Aim: Output the lines below exactly, from the line containing "coordinates (1526, 138)." through the line containing "center [2544, 222].", including both of those lines.

The records:
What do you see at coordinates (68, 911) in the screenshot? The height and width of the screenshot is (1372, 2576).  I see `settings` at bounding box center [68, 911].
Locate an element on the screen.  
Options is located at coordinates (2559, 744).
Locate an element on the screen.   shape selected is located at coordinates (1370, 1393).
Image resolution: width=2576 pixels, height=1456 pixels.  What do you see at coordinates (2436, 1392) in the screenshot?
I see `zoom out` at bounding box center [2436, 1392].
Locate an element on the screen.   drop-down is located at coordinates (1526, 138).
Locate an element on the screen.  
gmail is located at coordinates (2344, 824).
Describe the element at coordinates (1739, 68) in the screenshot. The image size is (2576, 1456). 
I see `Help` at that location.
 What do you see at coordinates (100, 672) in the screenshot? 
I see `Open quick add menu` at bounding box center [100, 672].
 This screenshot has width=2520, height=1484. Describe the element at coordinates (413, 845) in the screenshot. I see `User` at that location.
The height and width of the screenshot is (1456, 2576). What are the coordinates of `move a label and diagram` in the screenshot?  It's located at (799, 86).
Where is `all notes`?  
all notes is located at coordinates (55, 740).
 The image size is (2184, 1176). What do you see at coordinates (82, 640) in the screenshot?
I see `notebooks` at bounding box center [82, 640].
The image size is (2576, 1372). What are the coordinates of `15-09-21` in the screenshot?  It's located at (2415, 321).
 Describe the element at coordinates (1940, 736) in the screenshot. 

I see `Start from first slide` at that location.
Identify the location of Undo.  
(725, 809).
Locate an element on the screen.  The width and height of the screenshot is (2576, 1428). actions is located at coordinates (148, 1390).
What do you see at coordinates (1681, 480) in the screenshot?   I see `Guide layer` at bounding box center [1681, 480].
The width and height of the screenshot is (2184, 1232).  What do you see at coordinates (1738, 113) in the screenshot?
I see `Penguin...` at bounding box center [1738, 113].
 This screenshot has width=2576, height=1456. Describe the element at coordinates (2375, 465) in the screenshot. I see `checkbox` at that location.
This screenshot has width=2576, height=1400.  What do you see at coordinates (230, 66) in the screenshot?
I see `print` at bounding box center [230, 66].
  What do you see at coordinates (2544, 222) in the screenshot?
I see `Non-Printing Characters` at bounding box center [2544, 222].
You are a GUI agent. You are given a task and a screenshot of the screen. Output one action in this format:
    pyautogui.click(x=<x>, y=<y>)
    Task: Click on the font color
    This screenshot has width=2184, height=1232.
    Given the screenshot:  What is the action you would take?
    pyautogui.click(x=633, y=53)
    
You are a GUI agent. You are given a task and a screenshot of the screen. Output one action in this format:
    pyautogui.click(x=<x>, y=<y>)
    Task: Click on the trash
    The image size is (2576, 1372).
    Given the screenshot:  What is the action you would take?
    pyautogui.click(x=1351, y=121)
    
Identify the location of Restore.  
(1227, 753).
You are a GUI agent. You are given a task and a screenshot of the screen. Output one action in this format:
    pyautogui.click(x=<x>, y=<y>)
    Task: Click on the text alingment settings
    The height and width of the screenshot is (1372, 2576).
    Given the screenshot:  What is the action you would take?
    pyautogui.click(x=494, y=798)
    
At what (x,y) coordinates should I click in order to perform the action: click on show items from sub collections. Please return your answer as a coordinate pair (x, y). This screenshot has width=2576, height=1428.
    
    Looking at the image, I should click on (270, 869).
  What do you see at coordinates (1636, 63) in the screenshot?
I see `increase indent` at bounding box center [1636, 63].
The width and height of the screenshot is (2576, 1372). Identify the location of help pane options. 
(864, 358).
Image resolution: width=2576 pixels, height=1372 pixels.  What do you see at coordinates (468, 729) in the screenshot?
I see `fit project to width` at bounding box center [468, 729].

Solution for this exercise:
Locate an element on the screen.   drop-down is located at coordinates (1526, 138).
Locate an element on the screen.  
gmail is located at coordinates (2344, 824).
Describe the element at coordinates (1739, 68) in the screenshot. The image size is (2576, 1456). 
I see `Help` at that location.
 What do you see at coordinates (100, 672) in the screenshot? 
I see `Open quick add menu` at bounding box center [100, 672].
 This screenshot has width=2520, height=1484. Describe the element at coordinates (413, 845) in the screenshot. I see `User` at that location.
The height and width of the screenshot is (1456, 2576). What are the coordinates of `move a label and diagram` in the screenshot?  It's located at (799, 86).
Where is `all notes`?  
all notes is located at coordinates (55, 740).
 The image size is (2184, 1176). What do you see at coordinates (82, 640) in the screenshot?
I see `notebooks` at bounding box center [82, 640].
The image size is (2576, 1372). What are the coordinates of `15-09-21` in the screenshot?  It's located at (2415, 321).
 Describe the element at coordinates (1940, 736) in the screenshot. 

I see `Start from first slide` at that location.
Identify the location of Undo.  
(725, 809).
Locate an element on the screen.  The width and height of the screenshot is (2576, 1428). actions is located at coordinates (148, 1390).
What do you see at coordinates (1681, 480) in the screenshot?   I see `Guide layer` at bounding box center [1681, 480].
The width and height of the screenshot is (2184, 1232).  What do you see at coordinates (1738, 113) in the screenshot?
I see `Penguin...` at bounding box center [1738, 113].
 This screenshot has width=2576, height=1456. Describe the element at coordinates (2375, 465) in the screenshot. I see `checkbox` at that location.
This screenshot has width=2576, height=1400.  What do you see at coordinates (230, 66) in the screenshot?
I see `print` at bounding box center [230, 66].
  What do you see at coordinates (2544, 222) in the screenshot?
I see `Non-Printing Characters` at bounding box center [2544, 222].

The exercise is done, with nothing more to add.